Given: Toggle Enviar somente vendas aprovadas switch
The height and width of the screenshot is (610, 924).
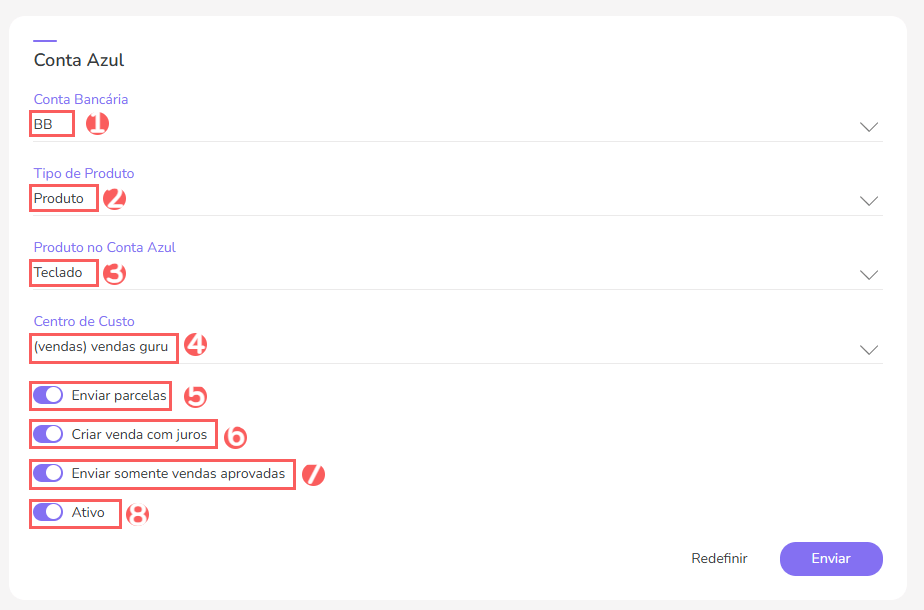Looking at the screenshot, I should (48, 473).
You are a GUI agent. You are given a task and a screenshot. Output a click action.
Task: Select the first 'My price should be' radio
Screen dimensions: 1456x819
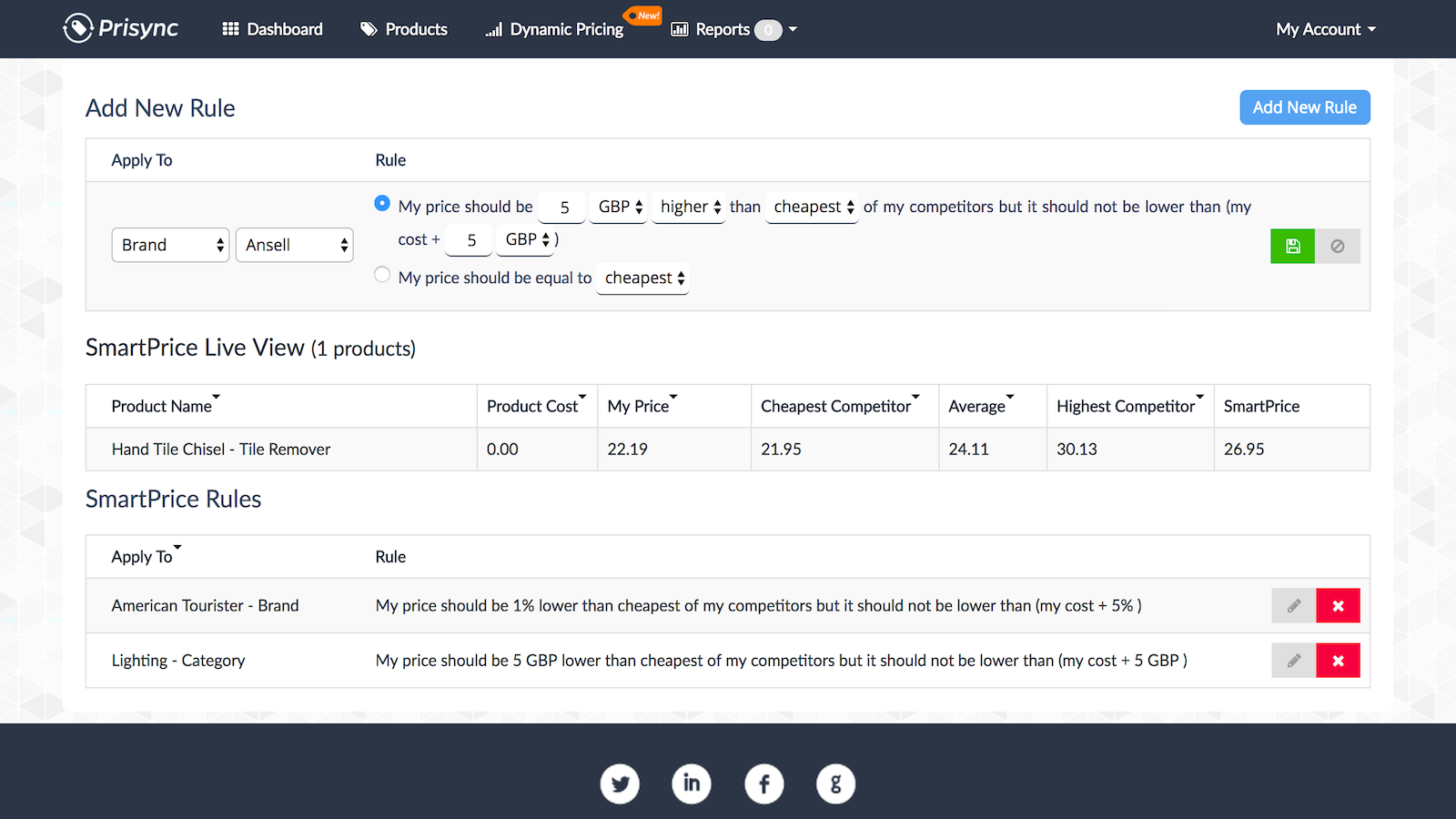(382, 204)
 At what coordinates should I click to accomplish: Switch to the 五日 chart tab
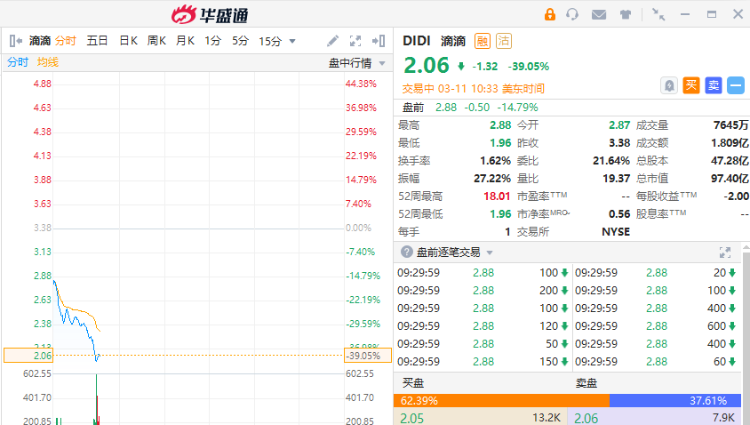(97, 41)
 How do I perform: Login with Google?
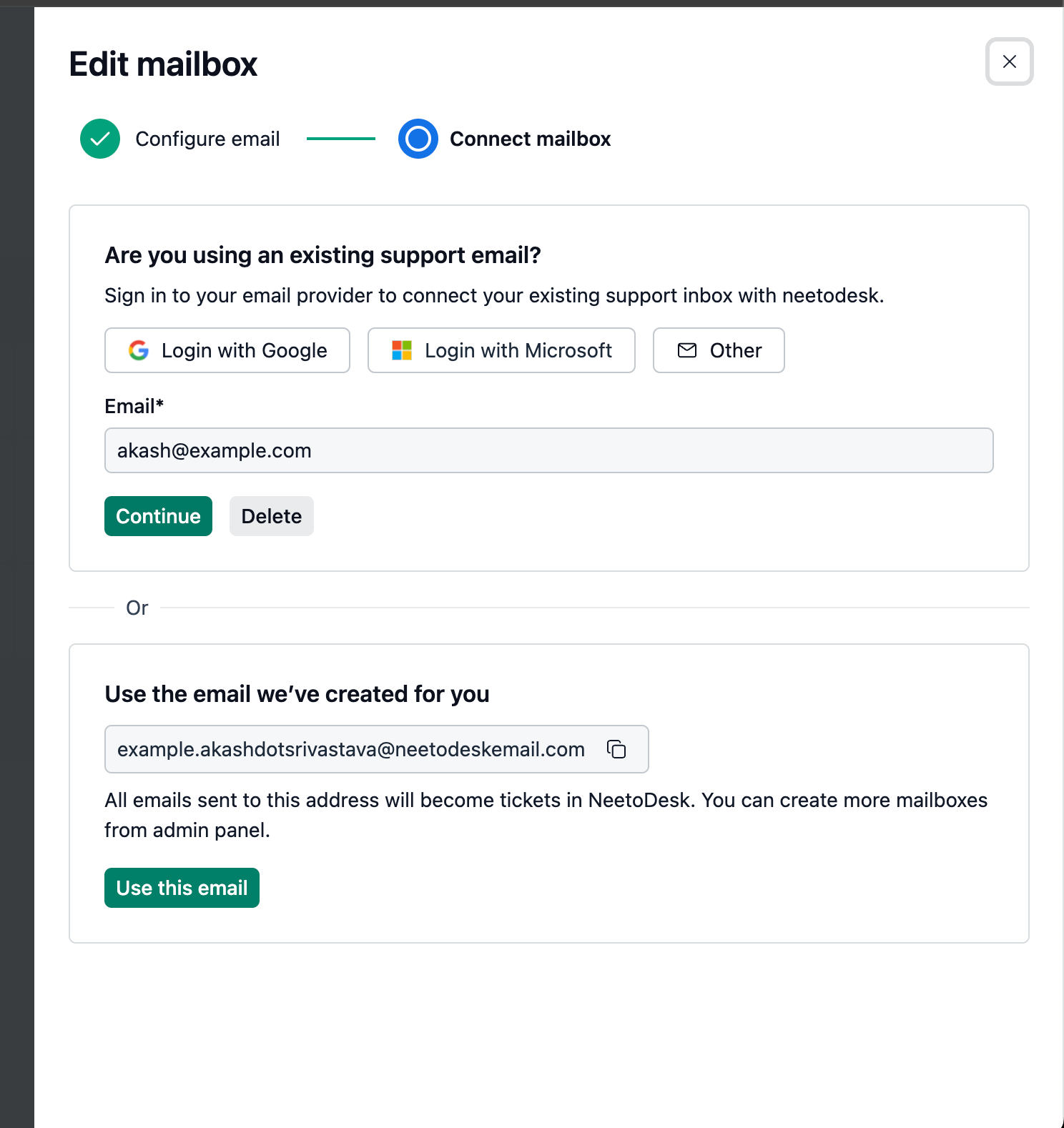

============================================================

_Task brief_: For every record above, repeat the text exactly and omit any picture.

_Solution below_:
Given: Toggle Enviar somente vendas aprovadas switch
The height and width of the screenshot is (610, 924).
Looking at the screenshot, I should (48, 473).
You are a GUI agent. You are given a task and a screenshot. Output a click action.
Task: Select the first 'My price should be' radio
Screen dimensions: 1456x819
(382, 204)
 At what coordinates should I click to accomplish: Switch to the 五日 chart tab
(97, 41)
 How do I perform: Login with Google?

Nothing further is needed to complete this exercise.